For eligible patients living with hemophilia B, the goal of this gene therapy is to enable them to produce FIX themselves via this one-time treatment rather than having to receive frequent infusions of FIX, as is the current standard of care. It is currently approved in the U.S. for the treatment of adults withmoderate to severe hemophilia B (congenital factor IX deficiency) who: Currently use factor IX prophylaxis therapy,or Have current or historical life-threatening bleeding episodes, or have repeated, seriousaneous bleeding episodes, and, Do not have neutralizing antibodies to Adeno-associated virus serotypeRh74var (AAVRh 74var) capsid as detected from an FDA-approved test. For eligible patients who are prescribed BEQVEZ, Pfizer offers personalized patient support services including financial assistance resources and logistical support through the Pfizer Gene Together program.
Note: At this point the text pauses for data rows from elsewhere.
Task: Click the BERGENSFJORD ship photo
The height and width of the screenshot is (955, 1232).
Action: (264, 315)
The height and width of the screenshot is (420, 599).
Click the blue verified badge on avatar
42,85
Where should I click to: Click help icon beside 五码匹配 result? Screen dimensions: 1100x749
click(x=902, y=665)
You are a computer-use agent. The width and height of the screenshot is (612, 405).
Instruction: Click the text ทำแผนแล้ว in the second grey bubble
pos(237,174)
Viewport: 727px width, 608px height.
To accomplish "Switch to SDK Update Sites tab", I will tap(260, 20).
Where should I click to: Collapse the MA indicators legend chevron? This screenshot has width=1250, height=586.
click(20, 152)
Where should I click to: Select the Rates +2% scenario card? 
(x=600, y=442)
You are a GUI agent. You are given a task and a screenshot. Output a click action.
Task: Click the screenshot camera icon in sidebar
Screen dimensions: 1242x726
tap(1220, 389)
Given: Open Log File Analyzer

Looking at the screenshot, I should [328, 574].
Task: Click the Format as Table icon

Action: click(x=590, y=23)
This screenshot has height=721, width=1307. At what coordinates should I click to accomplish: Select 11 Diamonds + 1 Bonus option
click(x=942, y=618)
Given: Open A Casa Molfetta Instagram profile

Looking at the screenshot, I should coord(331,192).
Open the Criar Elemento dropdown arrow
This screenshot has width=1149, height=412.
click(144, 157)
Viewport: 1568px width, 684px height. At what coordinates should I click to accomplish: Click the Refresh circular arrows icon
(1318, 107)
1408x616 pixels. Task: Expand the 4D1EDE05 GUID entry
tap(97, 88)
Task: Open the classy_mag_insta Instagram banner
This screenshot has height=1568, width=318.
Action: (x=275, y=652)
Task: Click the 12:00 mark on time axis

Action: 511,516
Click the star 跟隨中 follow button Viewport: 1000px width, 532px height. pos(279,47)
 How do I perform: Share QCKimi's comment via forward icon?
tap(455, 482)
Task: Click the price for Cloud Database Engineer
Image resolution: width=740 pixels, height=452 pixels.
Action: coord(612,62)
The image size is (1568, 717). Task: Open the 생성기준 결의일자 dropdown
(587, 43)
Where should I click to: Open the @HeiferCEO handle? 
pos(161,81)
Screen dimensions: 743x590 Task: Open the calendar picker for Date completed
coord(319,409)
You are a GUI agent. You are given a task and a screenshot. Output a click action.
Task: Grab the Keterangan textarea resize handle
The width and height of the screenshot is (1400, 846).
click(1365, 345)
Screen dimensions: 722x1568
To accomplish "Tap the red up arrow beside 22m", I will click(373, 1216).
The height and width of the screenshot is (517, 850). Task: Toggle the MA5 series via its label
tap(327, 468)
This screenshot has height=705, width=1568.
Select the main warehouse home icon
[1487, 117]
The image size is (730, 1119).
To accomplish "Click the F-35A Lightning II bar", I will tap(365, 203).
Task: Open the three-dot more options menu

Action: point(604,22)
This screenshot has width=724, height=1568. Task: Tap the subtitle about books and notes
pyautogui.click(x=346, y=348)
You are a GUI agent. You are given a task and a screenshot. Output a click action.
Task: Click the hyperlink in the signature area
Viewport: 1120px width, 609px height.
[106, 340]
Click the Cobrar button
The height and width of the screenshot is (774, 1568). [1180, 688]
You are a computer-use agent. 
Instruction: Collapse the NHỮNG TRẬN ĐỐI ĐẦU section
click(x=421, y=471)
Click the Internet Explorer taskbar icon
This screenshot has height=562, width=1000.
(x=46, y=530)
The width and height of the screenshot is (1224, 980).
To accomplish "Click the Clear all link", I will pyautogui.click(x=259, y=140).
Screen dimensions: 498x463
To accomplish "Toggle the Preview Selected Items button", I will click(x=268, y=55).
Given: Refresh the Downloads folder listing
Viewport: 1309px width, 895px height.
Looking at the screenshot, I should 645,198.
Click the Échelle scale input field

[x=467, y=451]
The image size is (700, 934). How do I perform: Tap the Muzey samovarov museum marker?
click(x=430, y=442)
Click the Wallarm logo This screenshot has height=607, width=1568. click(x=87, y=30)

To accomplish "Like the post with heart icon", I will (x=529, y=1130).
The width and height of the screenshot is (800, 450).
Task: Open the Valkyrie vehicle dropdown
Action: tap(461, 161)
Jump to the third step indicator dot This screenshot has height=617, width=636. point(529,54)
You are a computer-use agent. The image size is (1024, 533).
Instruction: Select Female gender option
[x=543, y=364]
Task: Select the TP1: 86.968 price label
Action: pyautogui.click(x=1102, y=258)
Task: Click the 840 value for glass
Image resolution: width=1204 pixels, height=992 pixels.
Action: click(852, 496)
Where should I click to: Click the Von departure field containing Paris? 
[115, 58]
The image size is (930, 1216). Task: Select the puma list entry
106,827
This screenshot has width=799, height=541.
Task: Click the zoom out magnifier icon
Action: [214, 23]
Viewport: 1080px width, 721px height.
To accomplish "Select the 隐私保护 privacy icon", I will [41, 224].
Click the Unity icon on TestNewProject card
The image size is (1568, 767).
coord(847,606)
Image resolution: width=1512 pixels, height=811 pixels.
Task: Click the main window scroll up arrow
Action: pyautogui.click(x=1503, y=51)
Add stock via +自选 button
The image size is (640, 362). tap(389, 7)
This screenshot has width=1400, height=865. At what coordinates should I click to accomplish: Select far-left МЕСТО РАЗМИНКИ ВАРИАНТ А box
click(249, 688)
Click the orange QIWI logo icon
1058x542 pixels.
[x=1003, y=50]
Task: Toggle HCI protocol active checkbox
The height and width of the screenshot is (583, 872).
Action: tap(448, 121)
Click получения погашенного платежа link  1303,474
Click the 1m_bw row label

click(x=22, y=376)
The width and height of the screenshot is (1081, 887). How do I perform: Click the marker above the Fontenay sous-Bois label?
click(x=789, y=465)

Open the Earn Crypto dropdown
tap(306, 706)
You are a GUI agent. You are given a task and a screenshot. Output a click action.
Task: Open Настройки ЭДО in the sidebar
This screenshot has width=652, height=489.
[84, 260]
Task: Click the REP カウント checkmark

Eligible study participants have completed a minimum of six months of routine FIX prophylaxis therapy during the lead-in study (NCT03587116) and received a single intravenous infusion of BEQVEZ at a dose of 5 x 1011 vg/kg of body weight. Clinical trial participants will be followed for up to a total of 15 years, including six years in the BENEGENE-2 study and an additional nine years as part of a separate Phase 3 study (NCT05568719) to learn about the long-term safety and efficacy of BEQVEZ. R risks and uncertainties regarding the commercial success of BEQVEZ; the uncertainties inherent in research and development, including the ability to meet anticipated clinical endpoints, commencement and/or completion dates for clinical trials, regulatory submission dates, regulatory approval dates and/or launch dates, as well as the possibility of unfavorable new clinical data and further analyses of existing clinical data; the risk that clinical trial data are subject to differing interpretations and assessments by regulatory authorities; whether regulatory authorities will be satisfied with the design of and results from clinical studies; whether and when drug applications may be filed in particular jurisdictions for BEQVEZ or any other product candidates; whether and when any applications that may be pending or filed for BEQVEZ and any other product candidates may be approved by regulatory authorities, which will depend on myriad factors, including making a determination as to whether the product's benefits outweigh its known risks and determination of the product's efficacy and, if approved, whether BEQVEZ or any such other product candidates will be commercially successful; decisions by regulatory authorities impacting labeling, manufacturing processes, safety and/or other matters that could affect the availability or commercial potential of BEQVEZ or any Other product candidates; uncertainties regarding the impact of COVID-19 on Pfizer's COVID-19 on the Pfizer's product candidates; uncertainties regarding the effect of COVID-19 onPizer's COVID-19.